Nice is often thought of as an underwhelming adjectival endorsement, a way of damning someone with faint praise.

‘What do you think of my dress?’

‘It’s nice.’

‘Gee, thanks for that glittering encouragement.’

Nice one, on the other hand, as well as its sister phrase ‘nicely done’, doesn’t carry that undertone of non-commitment. It’s not over the top either. It’s just about right, at least to my English ear which is tuned to appreciate signals of understatement, modesty and humility from others, even if I can’t always give them myself.

I don’t watch much television. I don’t have the time or the staying power for box sets. I like to catch the occasional film and will watch most sport if it’s on.

When there’s nothing grabbing my attention, I will flick channels. I flick them relentlessly. I’m an inveterate flicker. And do you know what usually stops me and holds my attention? BBC Four.

BBC Four is a wonder. Its documentaries, especially the music-based ones, are extremely sticky for me.

The best compliment I can pay BBC Four is that it’s like the web. It’s a black hole. You can lose yourself in BBC Four for hours.
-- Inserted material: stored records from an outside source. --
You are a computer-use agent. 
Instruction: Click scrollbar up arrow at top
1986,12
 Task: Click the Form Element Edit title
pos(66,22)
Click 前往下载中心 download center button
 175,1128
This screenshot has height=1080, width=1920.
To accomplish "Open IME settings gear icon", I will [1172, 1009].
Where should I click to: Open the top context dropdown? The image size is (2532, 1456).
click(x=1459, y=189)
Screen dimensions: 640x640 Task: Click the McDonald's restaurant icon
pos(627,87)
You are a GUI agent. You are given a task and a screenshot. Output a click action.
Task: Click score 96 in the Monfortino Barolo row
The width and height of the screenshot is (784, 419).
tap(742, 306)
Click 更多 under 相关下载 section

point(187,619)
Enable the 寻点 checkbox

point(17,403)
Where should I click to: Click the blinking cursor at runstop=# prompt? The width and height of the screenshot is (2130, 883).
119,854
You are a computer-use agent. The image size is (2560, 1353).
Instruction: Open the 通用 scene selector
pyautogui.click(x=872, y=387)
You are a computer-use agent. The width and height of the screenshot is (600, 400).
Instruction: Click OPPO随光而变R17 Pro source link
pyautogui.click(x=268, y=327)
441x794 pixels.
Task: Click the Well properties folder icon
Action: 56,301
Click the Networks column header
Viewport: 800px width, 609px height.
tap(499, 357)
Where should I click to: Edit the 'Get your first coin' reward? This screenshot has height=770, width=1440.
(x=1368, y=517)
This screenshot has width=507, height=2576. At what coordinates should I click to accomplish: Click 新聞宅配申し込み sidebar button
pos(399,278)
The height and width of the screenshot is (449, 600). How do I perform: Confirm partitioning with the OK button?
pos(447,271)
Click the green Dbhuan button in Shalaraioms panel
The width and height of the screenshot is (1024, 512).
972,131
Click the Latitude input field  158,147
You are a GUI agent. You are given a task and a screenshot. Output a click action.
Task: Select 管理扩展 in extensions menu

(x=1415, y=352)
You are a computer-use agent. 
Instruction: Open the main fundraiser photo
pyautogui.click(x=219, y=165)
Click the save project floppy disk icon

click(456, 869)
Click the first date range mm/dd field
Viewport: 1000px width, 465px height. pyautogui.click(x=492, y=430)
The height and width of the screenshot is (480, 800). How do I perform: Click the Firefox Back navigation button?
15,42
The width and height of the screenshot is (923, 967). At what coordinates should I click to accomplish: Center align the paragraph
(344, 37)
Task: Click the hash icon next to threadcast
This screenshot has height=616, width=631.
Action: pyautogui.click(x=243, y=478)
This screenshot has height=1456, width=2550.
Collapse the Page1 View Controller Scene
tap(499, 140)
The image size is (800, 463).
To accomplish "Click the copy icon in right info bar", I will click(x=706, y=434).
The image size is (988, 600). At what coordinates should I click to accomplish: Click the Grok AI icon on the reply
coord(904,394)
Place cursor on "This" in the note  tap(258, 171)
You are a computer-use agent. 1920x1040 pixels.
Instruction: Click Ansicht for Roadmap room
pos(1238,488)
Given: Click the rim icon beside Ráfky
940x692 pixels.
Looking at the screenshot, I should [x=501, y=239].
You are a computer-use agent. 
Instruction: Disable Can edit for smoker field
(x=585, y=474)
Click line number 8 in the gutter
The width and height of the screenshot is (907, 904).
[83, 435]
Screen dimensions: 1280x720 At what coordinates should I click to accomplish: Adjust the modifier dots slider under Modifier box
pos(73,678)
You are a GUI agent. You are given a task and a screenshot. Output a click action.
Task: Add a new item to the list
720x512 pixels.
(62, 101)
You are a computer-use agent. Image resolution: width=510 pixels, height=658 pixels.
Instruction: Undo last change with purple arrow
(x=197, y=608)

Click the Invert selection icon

I don’t know how many times I’ve promised myself 10 minutes of TV time before bed, chanced upon a 70’s collection of Old Grey Whistle Test clips of legendary bands or musicians, and lost a couple of hours. BBC Four tends to do themed programming, so if you find something you like, there could well be a similar program to follow.

Yes, on balance, I think BBC Four is the best television channel, possibly in the world, though I’m judging it from my limited sample size.

The Bum Call, otherwise known as the Butt Call by our North American friends, is that call you didn’t mean to make, when your phone shoved in your back jeans pocket feels pressure on one of its key keys – see what I did there? – and accidentally calls someone. It’s a mild annoyance.

Sometimes your bum call is the last person you spoke to. Sometimes it’s a completely random person, and you wonder what fidgeting and contortion combination you made as you sat that would cause your phone to navigate through a phone book, select a person and call them. Amazing.

True story: when I worked in Dublin as head of marketing of a software company I would occasionally answer the switchboard number if it was ringing out. On this occasion, I answered a bum call from a guy I had just been in a somewhat strained meeting with and he was bitching – about me! – on the phone to his mate in the car, for about 10 minutes. How cool is that! It’s the kind of frank, unguarded feedback we almost never get.

Then again, if you’re a pay-as-you-go customer and you’re only as good as your phone credit, the bum call costs you money as well as being annoying. As my son said to me the other day: ‘I accidentally bum-called Adam and it cost me a euro.’ That’s a big deal when you top up at 10 euro a time.

The bum call is a bit like the bum note in music. Surprising, unexpected, unwanted, annoying.